--- Data for the task ---
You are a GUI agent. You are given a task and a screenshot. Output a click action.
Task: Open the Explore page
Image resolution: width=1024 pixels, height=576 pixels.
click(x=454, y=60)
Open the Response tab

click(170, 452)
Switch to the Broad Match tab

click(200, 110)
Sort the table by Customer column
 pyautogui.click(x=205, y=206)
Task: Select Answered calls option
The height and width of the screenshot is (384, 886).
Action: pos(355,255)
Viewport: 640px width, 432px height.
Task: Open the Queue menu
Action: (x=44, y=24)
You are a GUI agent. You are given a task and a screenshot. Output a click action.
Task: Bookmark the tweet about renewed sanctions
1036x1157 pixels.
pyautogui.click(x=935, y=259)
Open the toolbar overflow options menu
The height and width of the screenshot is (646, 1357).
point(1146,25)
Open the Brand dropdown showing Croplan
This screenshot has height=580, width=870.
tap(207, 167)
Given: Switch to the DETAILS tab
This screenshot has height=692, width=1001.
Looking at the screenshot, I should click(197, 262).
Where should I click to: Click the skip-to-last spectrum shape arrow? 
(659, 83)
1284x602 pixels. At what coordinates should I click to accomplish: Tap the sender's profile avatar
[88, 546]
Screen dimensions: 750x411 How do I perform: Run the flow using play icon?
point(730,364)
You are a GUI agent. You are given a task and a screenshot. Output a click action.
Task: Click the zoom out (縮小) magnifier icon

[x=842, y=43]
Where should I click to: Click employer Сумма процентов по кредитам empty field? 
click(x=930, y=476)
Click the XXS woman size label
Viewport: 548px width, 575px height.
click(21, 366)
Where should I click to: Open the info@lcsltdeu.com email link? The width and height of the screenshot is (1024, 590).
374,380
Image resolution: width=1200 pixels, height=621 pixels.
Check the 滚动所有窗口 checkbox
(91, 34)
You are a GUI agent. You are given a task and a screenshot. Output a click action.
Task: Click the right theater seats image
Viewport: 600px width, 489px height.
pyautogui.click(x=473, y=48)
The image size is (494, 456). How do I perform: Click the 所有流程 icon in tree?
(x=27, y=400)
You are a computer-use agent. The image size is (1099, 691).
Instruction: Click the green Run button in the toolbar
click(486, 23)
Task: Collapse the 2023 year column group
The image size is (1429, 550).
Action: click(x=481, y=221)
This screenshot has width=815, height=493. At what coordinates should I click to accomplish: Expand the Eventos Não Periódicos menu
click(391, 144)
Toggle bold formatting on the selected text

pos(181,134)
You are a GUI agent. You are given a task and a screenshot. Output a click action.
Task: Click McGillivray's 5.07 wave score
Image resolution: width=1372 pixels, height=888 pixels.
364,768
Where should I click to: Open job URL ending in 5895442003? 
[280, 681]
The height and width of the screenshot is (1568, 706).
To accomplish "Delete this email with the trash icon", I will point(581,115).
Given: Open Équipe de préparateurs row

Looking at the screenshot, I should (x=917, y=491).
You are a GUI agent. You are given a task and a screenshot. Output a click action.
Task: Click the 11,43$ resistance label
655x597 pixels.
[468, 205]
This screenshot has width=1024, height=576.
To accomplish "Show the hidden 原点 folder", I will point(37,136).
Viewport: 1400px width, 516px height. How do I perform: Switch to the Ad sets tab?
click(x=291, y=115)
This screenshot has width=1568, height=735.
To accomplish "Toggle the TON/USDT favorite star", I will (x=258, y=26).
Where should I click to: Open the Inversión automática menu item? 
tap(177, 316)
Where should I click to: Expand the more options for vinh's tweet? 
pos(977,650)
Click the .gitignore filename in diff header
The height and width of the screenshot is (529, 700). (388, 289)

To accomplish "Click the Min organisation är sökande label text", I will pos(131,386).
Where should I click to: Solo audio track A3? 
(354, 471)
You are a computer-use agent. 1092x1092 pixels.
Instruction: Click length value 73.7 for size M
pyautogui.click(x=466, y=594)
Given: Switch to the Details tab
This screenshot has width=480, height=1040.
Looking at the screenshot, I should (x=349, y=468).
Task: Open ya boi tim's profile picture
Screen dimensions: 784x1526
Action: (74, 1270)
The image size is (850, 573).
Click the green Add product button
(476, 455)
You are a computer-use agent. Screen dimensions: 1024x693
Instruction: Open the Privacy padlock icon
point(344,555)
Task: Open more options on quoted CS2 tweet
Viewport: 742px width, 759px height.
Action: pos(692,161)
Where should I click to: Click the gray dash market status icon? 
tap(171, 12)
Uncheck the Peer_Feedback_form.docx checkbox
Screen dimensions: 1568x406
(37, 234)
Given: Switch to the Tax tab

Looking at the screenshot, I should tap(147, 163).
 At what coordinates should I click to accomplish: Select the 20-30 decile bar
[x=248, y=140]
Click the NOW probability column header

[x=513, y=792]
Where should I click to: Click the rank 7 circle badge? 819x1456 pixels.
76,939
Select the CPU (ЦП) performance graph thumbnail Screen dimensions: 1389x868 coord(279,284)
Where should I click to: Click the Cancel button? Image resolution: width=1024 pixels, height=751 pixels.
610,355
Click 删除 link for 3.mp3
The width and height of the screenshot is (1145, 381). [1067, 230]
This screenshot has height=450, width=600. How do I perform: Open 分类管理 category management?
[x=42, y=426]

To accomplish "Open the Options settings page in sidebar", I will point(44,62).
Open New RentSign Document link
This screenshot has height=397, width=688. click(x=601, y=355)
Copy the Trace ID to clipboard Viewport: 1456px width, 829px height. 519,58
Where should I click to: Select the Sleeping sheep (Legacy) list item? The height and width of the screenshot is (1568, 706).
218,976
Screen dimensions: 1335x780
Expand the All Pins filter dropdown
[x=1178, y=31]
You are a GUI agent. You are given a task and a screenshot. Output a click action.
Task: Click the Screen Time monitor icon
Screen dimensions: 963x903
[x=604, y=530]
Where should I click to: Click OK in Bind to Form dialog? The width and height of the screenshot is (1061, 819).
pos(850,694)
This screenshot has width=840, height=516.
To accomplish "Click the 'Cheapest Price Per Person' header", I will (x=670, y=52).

--- What needs to be done ---
Filter the data above, keeping only lines that include the string "label".

--- Response for this exercise ---
Click the XXS woman size label
Task: Click the 11,43$ resistance label
To accomplish "Click the Min organisation är sökande label text", I will pos(131,386).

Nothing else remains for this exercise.